■ TASK BRIEF: Please say how many lines in the records below contain the word "Given", giving only the number.

[DATA SUPPLIED — start]

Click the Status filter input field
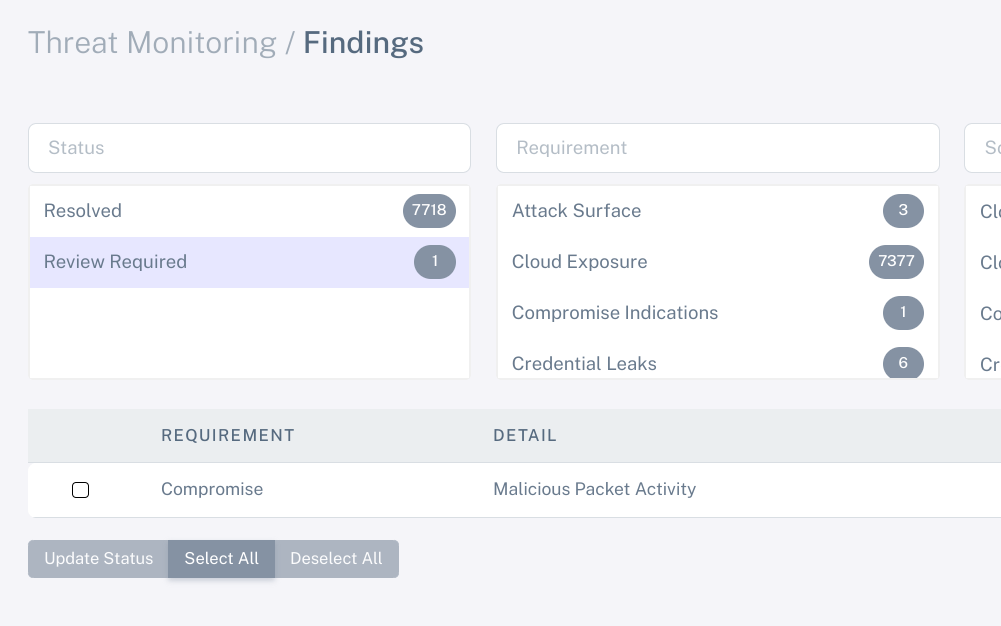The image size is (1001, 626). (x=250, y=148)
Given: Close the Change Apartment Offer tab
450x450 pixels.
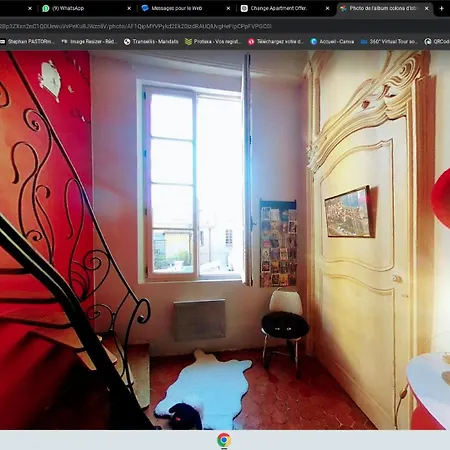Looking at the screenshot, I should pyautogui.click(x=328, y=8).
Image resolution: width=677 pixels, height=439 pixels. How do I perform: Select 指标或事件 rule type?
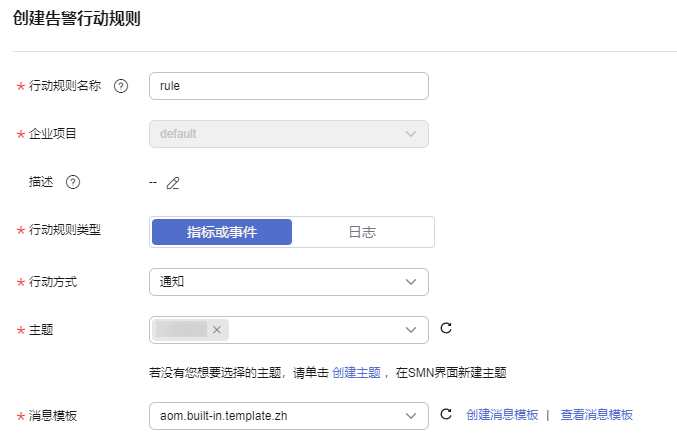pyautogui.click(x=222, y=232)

[DATA SUPPLIED — finish]
[DATA SUPPLIED — start]

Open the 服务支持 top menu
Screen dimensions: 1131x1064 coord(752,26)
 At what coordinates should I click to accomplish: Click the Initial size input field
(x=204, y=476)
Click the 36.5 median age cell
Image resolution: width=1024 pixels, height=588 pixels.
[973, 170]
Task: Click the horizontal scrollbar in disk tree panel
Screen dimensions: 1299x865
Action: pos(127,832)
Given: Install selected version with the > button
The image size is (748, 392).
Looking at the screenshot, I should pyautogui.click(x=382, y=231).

[DATA SUPPLIED — finish]

■ OUTPUT BELOW: 2